Unlike other methods, DNN not only predicts the results of variable splicing by cis-sequence characteristics, but also integrates the expression level of RNA-binding proteins in samples into the prediction of RNA variable splicing results, increasing the dimension of prediction parameters.

The logic of DARTS is that through DNN's in-depth learning of a large number of RNA-seq results in ENCODE and Roadmap databases, high-precision prediction values can be obtained as Bayesian prior probability in BHT, and then combined with the results of RNA-seq in specific experiments, more accurate differential splicing inference can be obtained.
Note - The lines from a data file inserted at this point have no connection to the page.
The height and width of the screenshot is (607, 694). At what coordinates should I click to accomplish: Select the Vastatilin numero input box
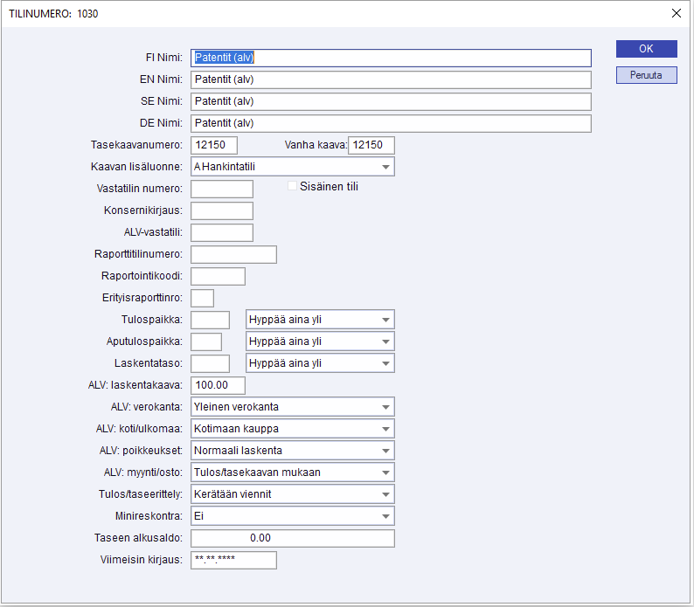[x=221, y=189]
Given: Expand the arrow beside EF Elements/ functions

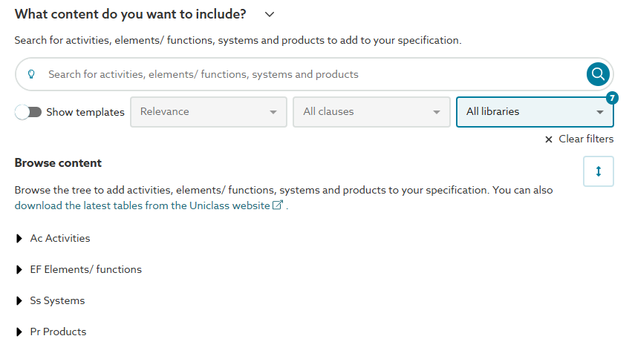Looking at the screenshot, I should point(19,270).
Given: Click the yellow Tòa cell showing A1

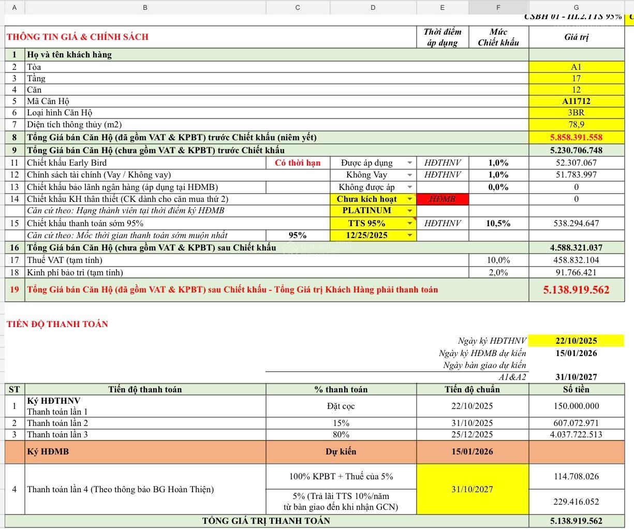Looking at the screenshot, I should point(576,67).
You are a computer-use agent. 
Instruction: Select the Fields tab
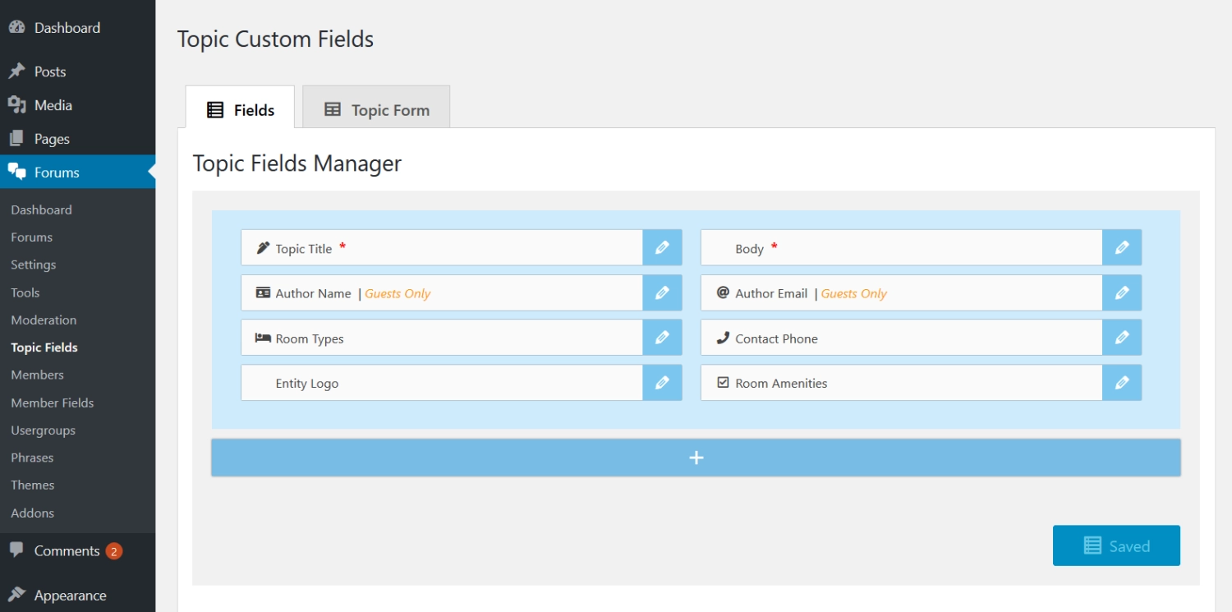click(240, 110)
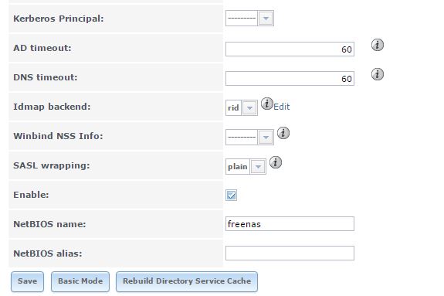This screenshot has width=444, height=296.
Task: Focus the DNS timeout input field
Action: [290, 79]
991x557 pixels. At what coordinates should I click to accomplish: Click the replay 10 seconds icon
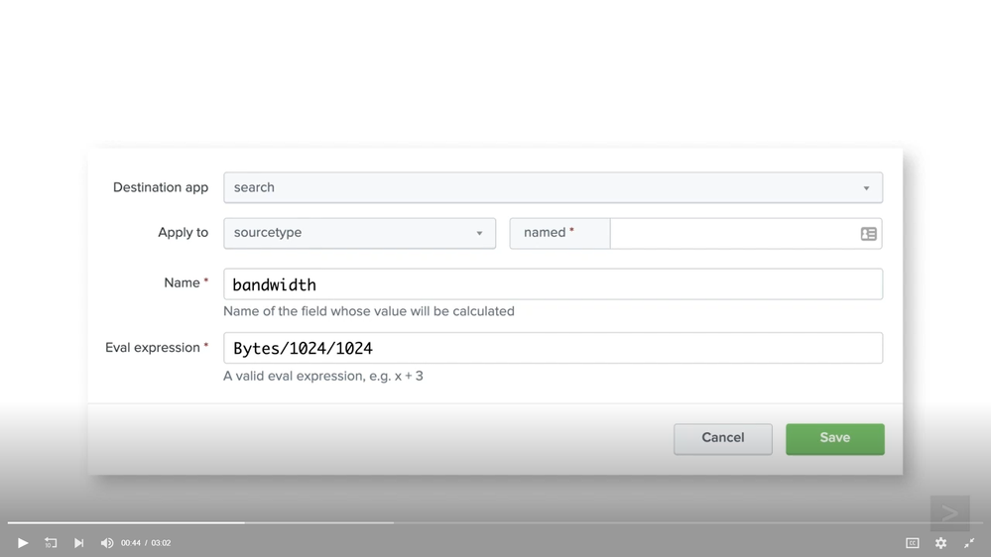(51, 543)
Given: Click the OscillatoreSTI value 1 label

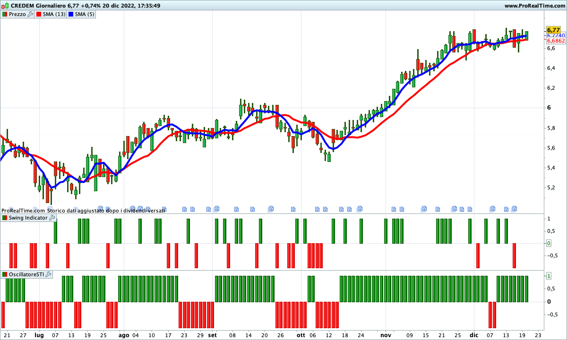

In practice, Xingyi's team found that in low-throughput RNA-seq libraries, enhanced analysis using DNN predictions can achieve higher accuracy than traditional methods, and the improvement is more obvious in low-throughput libraries; even in high-throughput RNA-seq libraries, DNN prediction is still used. Variable splicing changes in low-expression genes can be detected. In the past, the alternative splicing of these low-expression genes was often neglected in traditional analysis methods.

That is to say, the results of the study prove that DARTS not only improves the accuracy of variable splicing based on RNA-seq method, but also provides a means to study variable splicing in low-expression genes.

Analyzing DARTS:

Massive data training and synthesis of new sample features

"Strategies for designing from computational methods

Please read the Chinese version for details.